What you need to do: Copy the lines below word for word, but leave out the pictures.
-- Opening Marker --
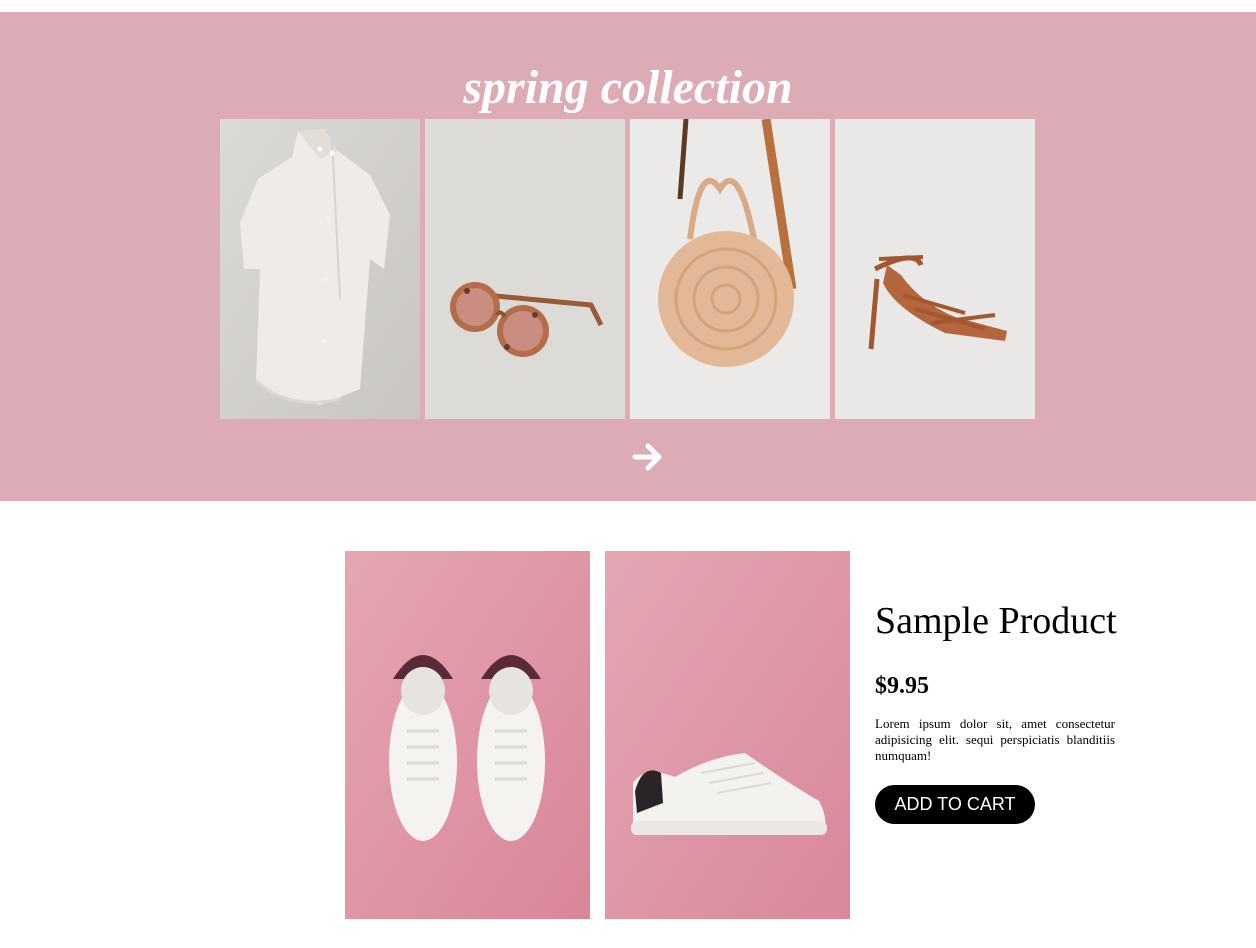  I want to click on straw-bag-image, so click(730, 269).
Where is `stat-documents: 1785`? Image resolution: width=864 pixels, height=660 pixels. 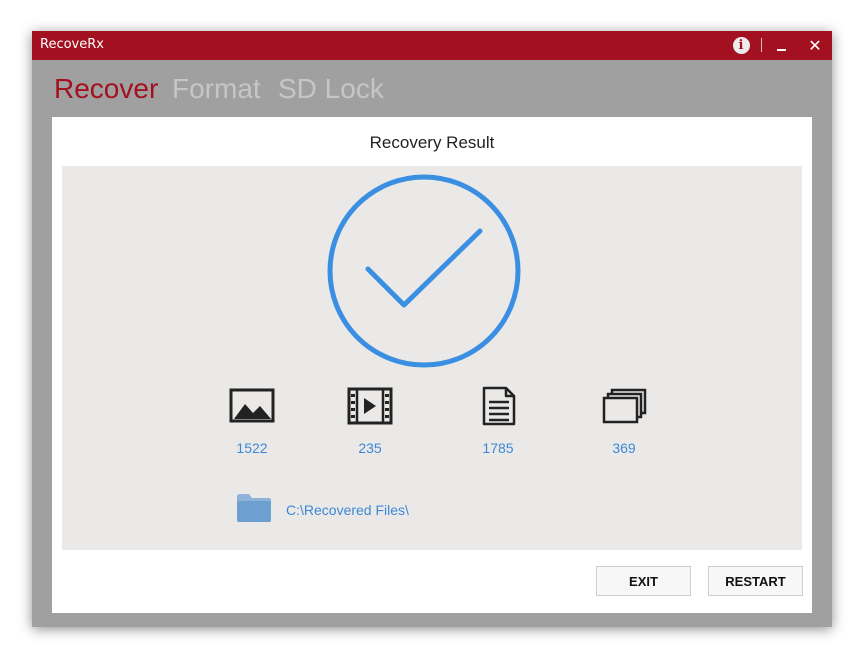
stat-documents: 1785 is located at coordinates (498, 421).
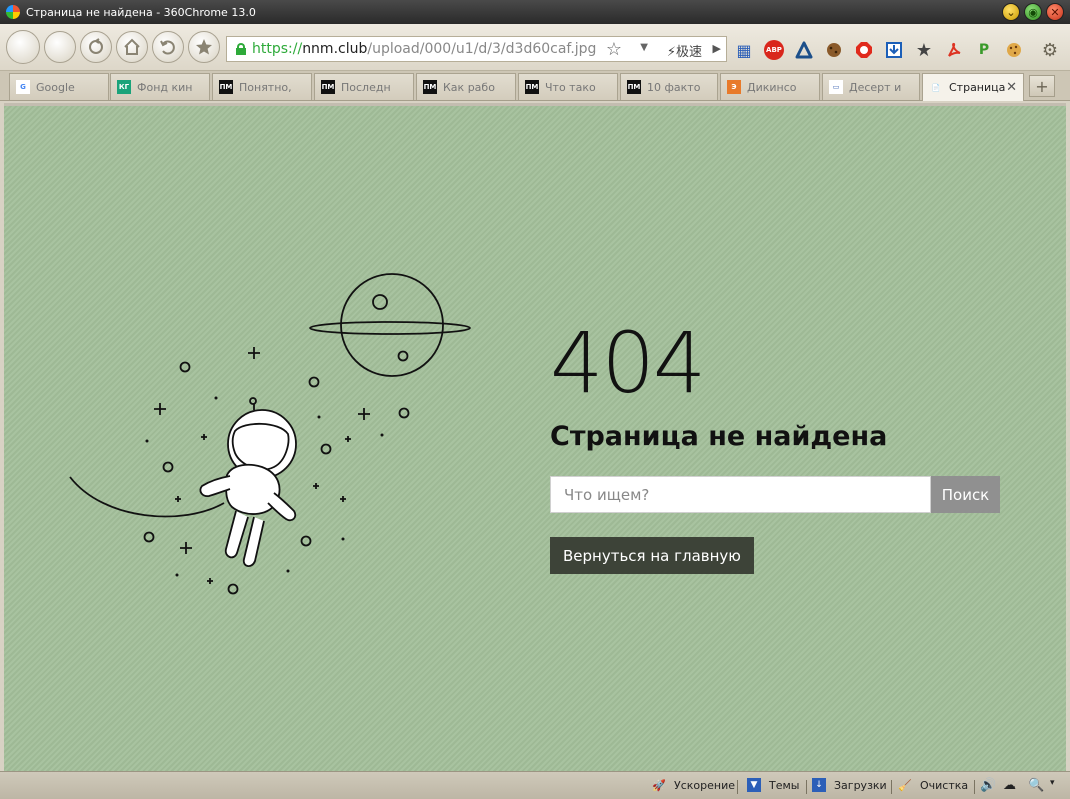 The height and width of the screenshot is (799, 1070). What do you see at coordinates (614, 50) in the screenshot?
I see `bookmark-star-icon: ☆` at bounding box center [614, 50].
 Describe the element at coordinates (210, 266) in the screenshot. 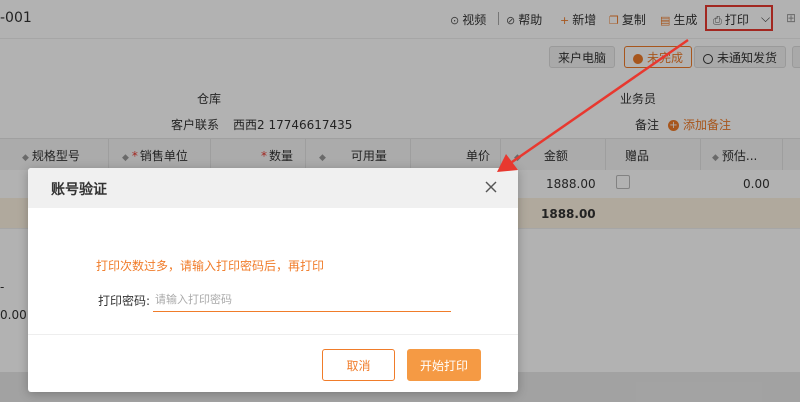

I see `warning-message: 打印次数过多，请输入打印密码后，再打印` at that location.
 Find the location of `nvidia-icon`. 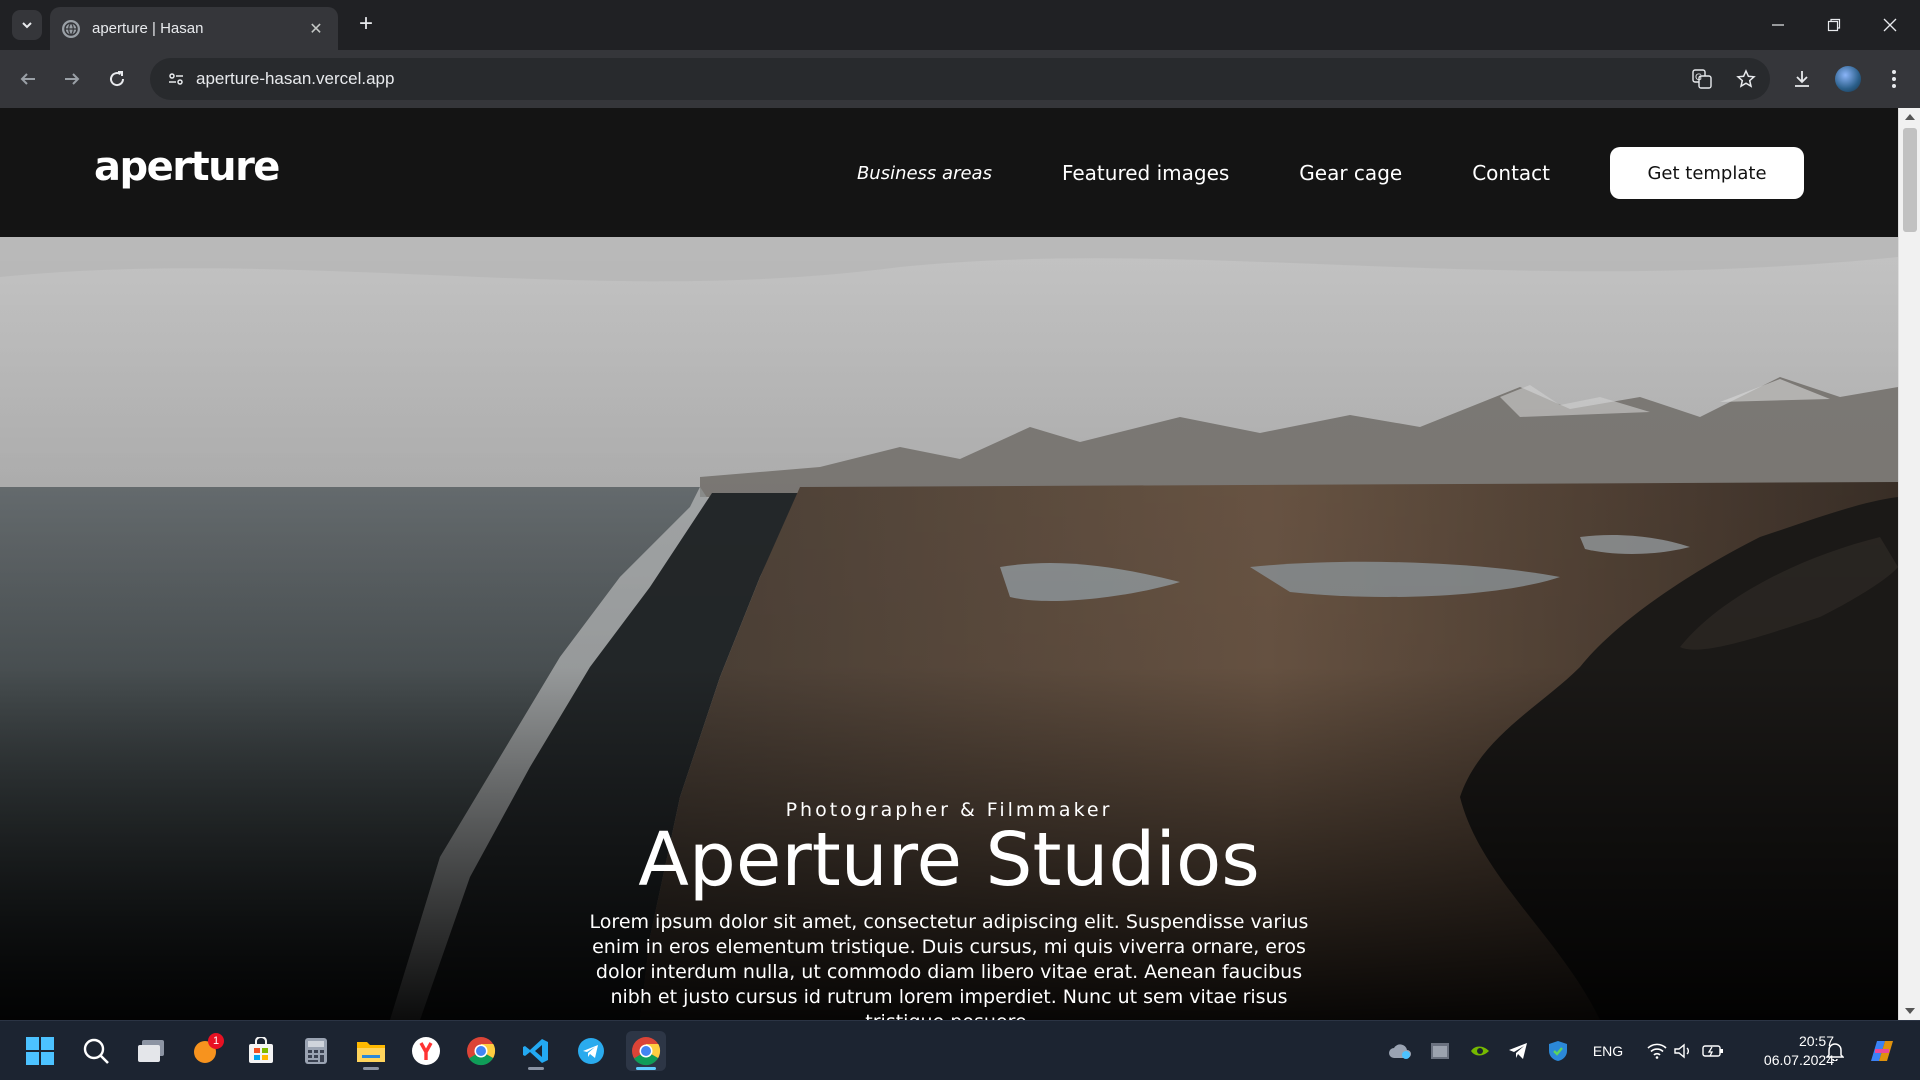

nvidia-icon is located at coordinates (1480, 1051).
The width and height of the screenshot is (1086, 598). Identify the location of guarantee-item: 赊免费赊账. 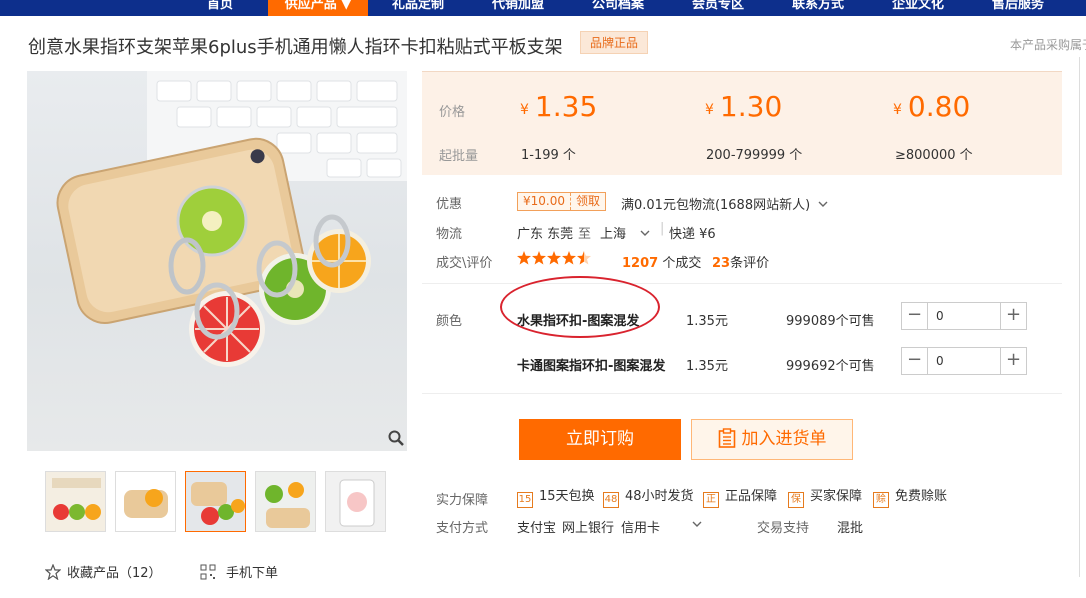
(910, 498).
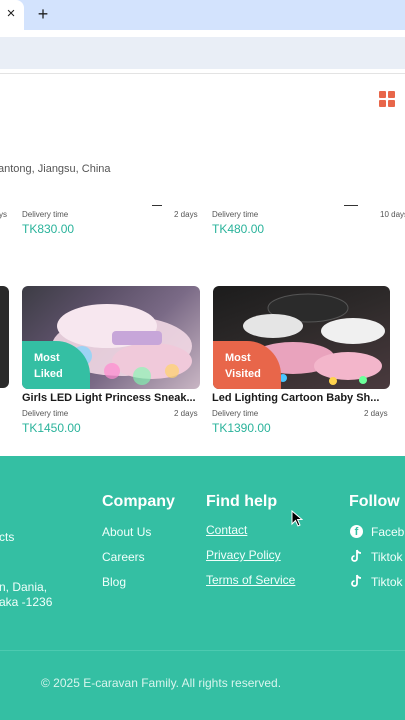 This screenshot has height=720, width=405. I want to click on terms-of-service-link: Terms of Service, so click(250, 580).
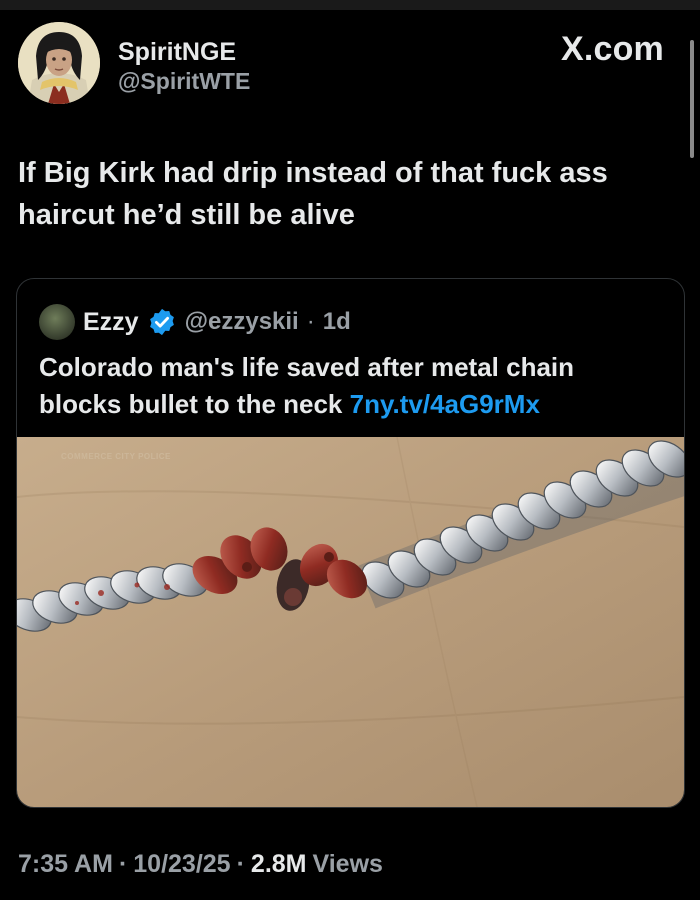 The height and width of the screenshot is (900, 700). Describe the element at coordinates (184, 52) in the screenshot. I see `display-name: SpiritNGE` at that location.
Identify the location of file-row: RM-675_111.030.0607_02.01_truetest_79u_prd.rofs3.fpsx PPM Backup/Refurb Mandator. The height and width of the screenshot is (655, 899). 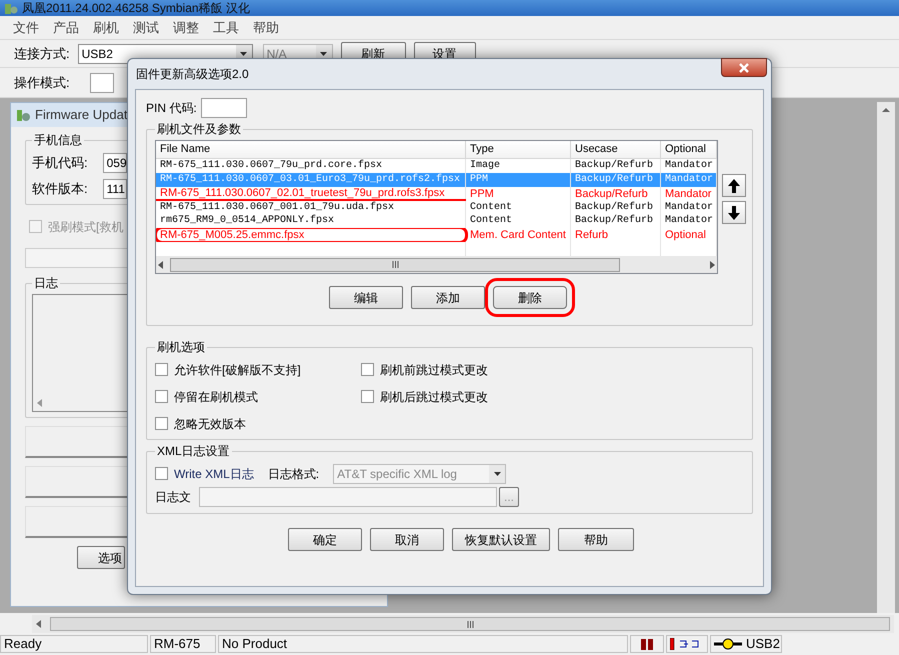
(436, 194).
-- Closing Marker --
Solution to this exercise:
  I want to click on straw-bag-image, so click(730, 269).
Where is `stat-documents: 1785`? Image resolution: width=864 pixels, height=660 pixels. 
stat-documents: 1785 is located at coordinates (498, 421).
 The height and width of the screenshot is (799, 1070). What do you see at coordinates (614, 50) in the screenshot?
I see `bookmark-star-icon: ☆` at bounding box center [614, 50].
 Describe the element at coordinates (210, 266) in the screenshot. 

I see `warning-message: 打印次数过多，请输入打印密码后，再打印` at that location.
 Find the location of `nvidia-icon`. 

nvidia-icon is located at coordinates (1480, 1051).
The width and height of the screenshot is (1086, 598). Identify the location of guarantee-item: 赊免费赊账. 
(910, 498).
 This screenshot has height=720, width=405. I want to click on terms-of-service-link: Terms of Service, so click(250, 580).
 The height and width of the screenshot is (900, 700). Describe the element at coordinates (184, 52) in the screenshot. I see `display-name: SpiritNGE` at that location.
Identify the location of file-row: RM-675_111.030.0607_02.01_truetest_79u_prd.rofs3.fpsx PPM Backup/Refurb Mandator. The height and width of the screenshot is (655, 899). 
(436, 194).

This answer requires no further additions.